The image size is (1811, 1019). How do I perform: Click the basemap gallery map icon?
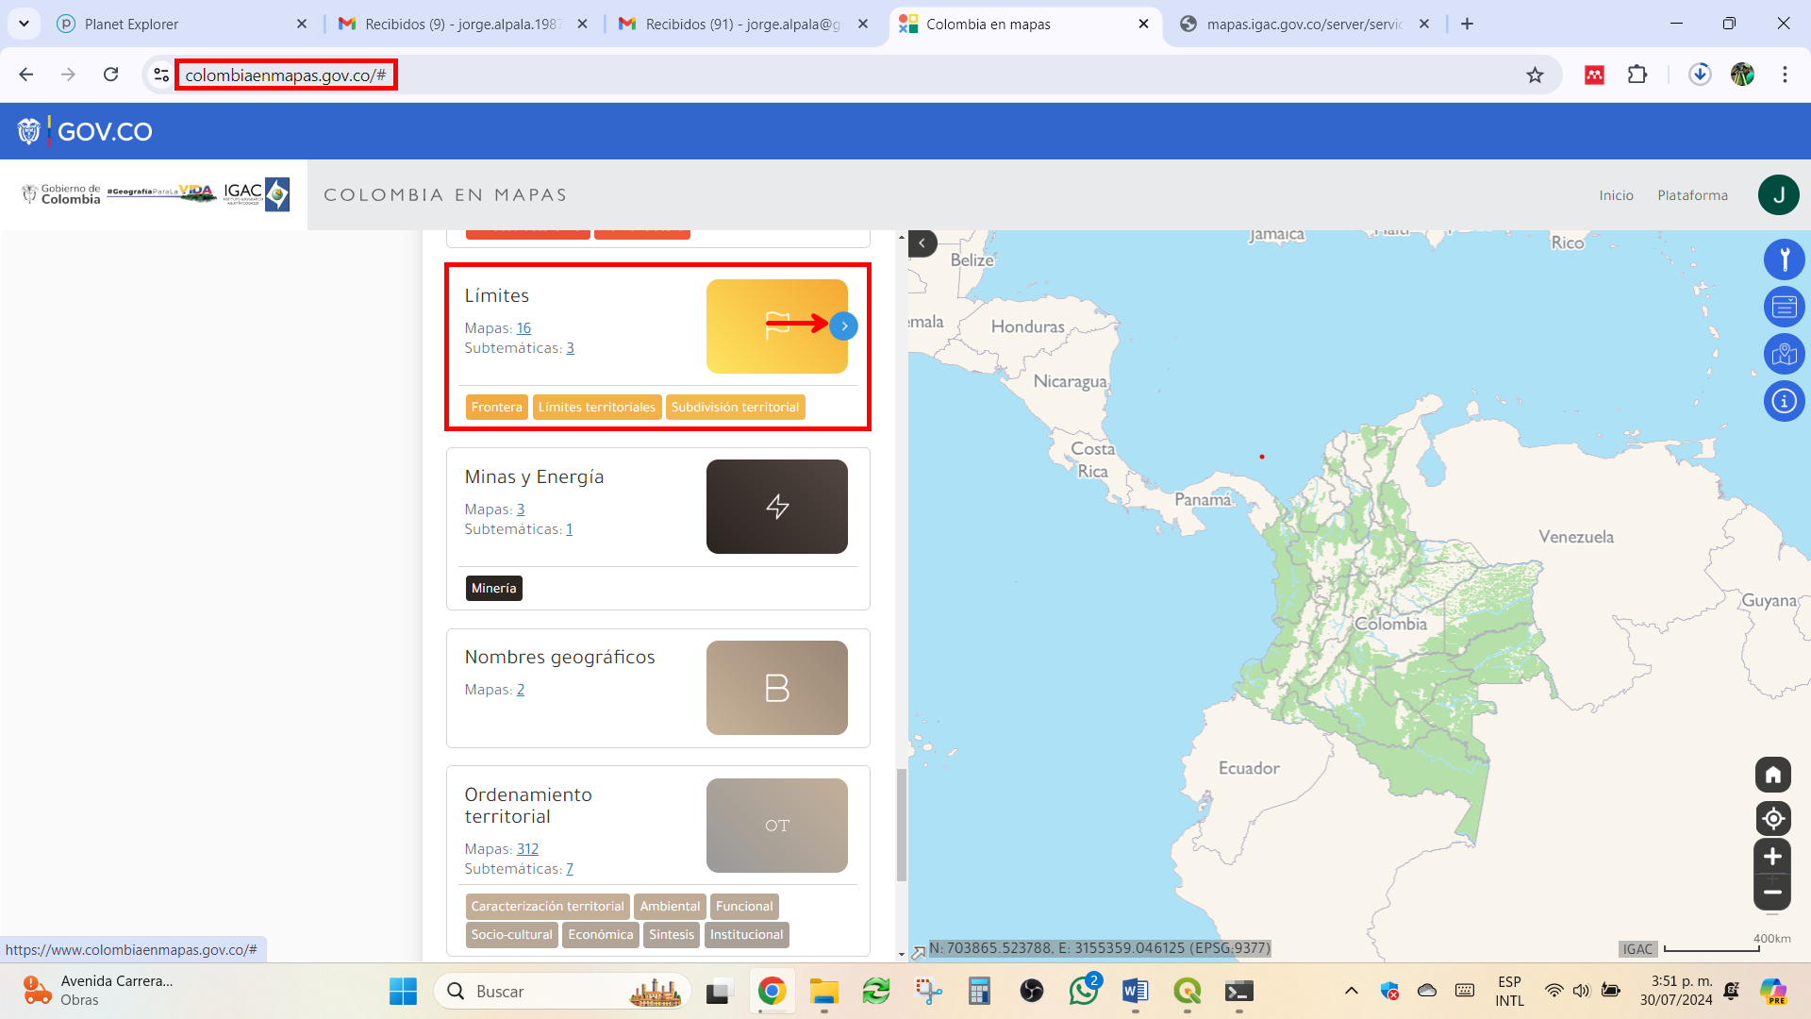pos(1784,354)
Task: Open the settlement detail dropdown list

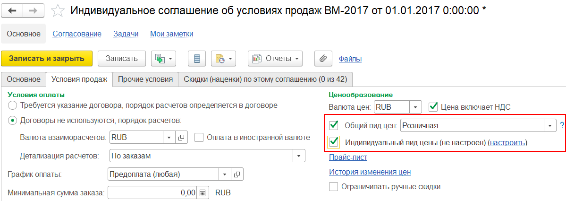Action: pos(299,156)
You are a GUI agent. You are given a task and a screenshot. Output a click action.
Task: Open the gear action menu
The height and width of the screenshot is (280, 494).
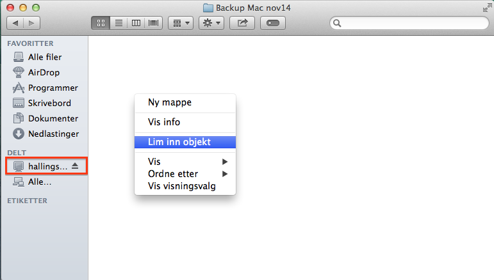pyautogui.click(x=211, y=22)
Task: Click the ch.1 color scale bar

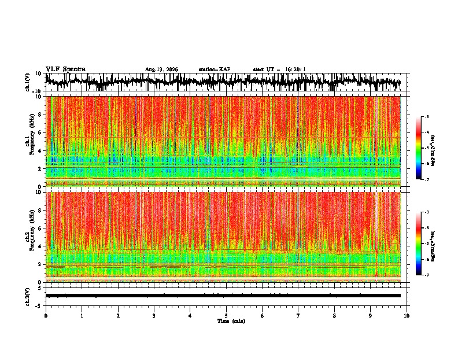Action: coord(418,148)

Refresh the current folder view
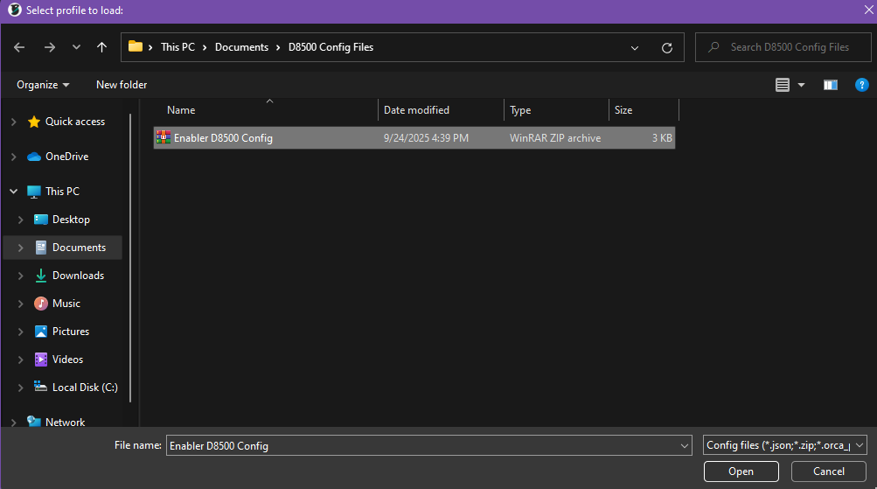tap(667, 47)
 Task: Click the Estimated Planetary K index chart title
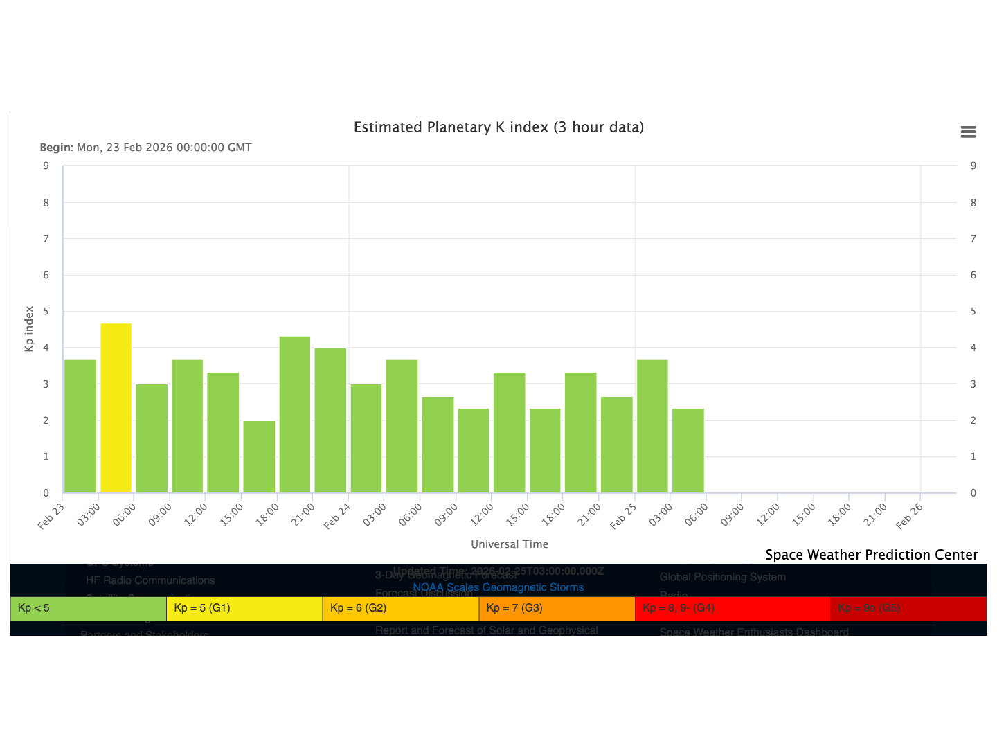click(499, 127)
-*-*-
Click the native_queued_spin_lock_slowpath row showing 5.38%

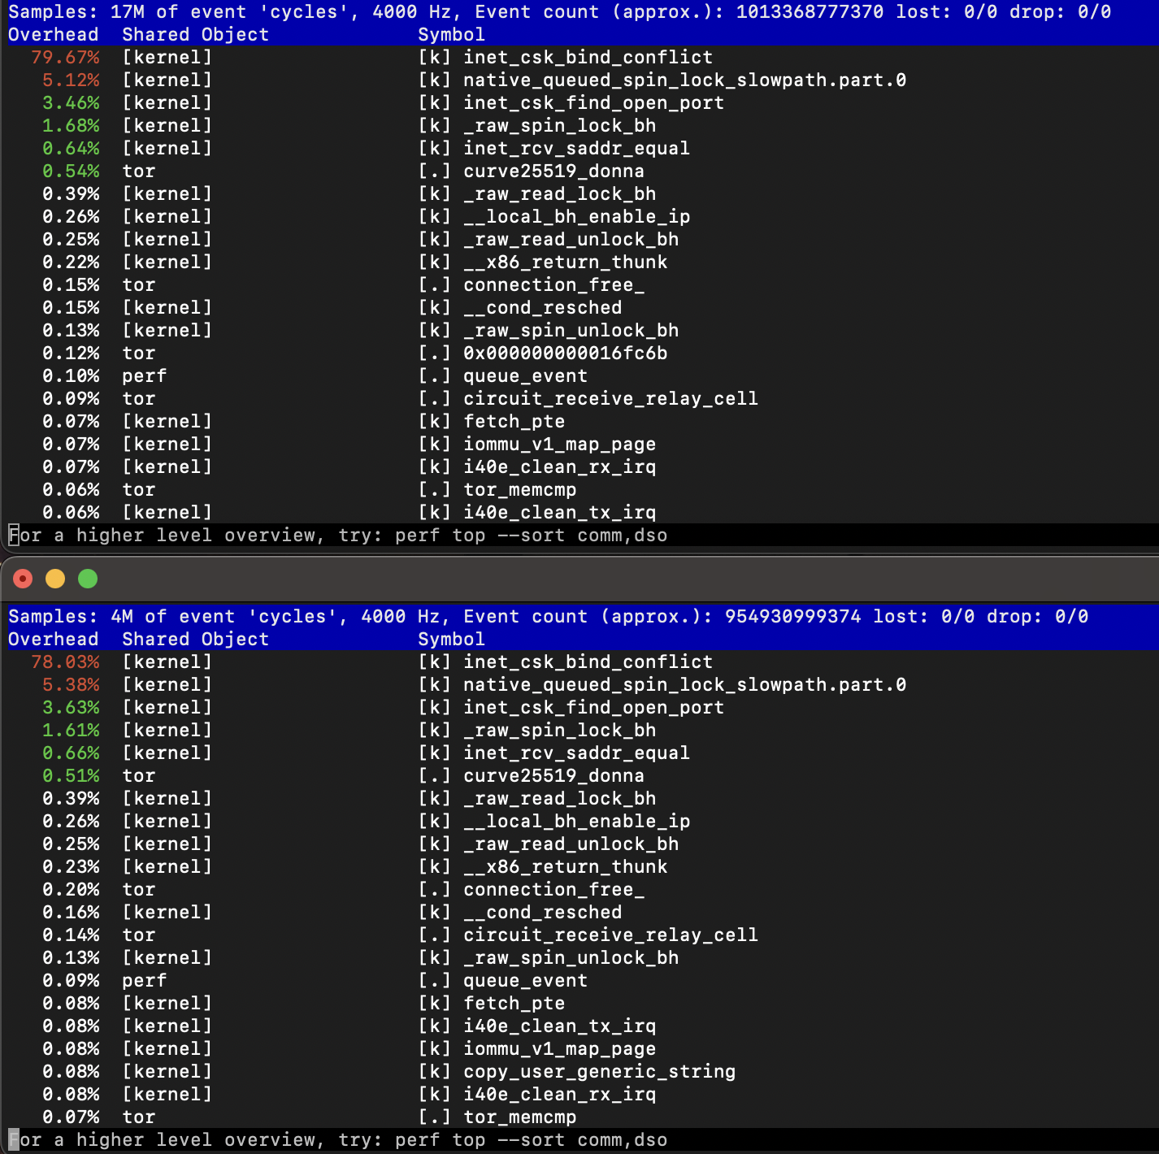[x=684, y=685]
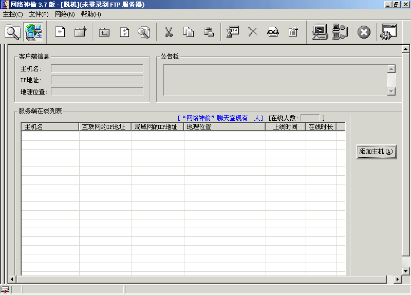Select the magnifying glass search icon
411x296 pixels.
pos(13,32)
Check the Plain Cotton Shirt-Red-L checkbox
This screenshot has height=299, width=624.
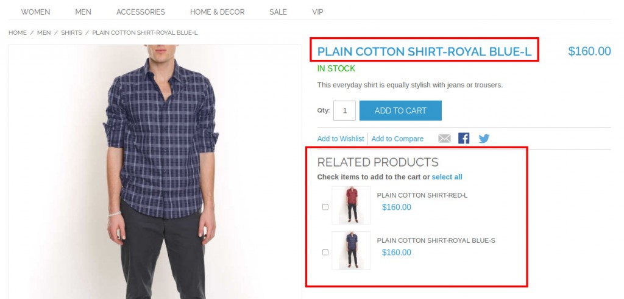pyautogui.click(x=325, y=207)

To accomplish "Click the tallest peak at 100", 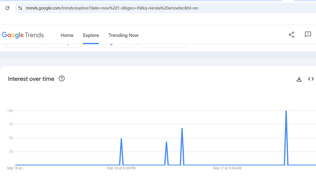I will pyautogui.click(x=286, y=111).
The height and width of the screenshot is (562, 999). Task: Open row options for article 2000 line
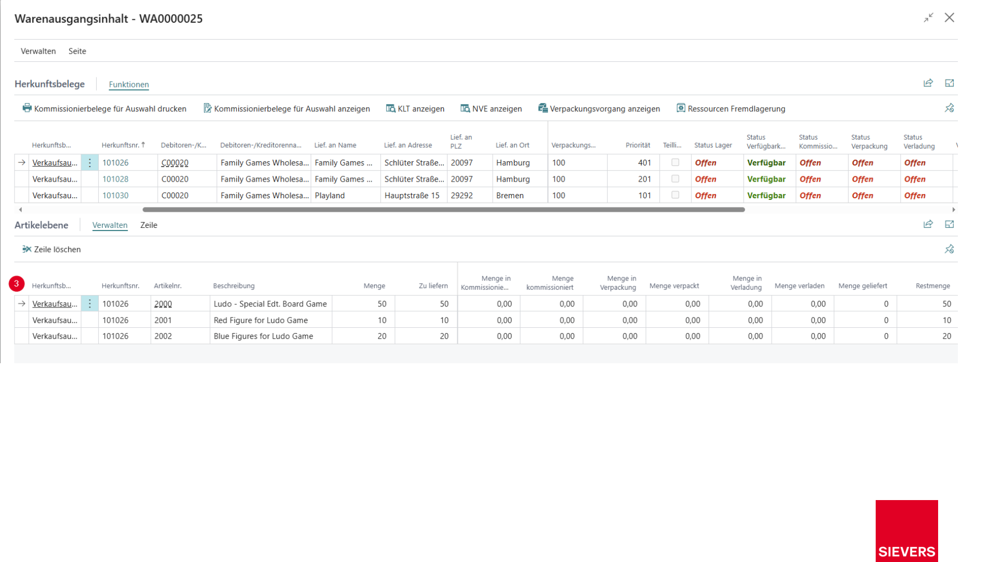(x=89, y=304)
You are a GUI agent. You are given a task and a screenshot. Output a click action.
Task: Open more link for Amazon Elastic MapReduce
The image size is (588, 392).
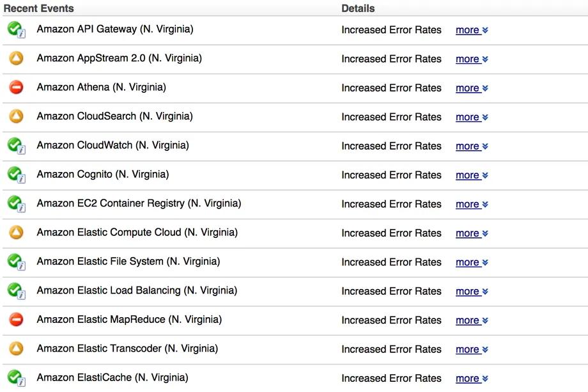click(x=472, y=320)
-*-*-
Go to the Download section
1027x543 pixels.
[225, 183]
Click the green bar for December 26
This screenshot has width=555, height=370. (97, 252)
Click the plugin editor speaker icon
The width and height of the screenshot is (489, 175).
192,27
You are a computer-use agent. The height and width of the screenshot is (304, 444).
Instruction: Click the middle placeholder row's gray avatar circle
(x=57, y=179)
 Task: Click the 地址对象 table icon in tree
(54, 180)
-*-*-
◆ YOUR TASK ◆
Start at the line containing "The image size is (1811, 1019)." above and stop at the line containing "Task: Open the gear action menu". Output those lines exactly, both included, but none of the pictures.

◆ REPLY TO THE TASK ◆
The image size is (1811, 1019). How do I perform: Click the basemap gallery map icon?
pos(1784,354)
Task: Open the settlement detail dropdown list

Action: pos(299,156)
You are a GUI agent. You are given a task and a screenshot. Output a click action.
Task: Open the gear action menu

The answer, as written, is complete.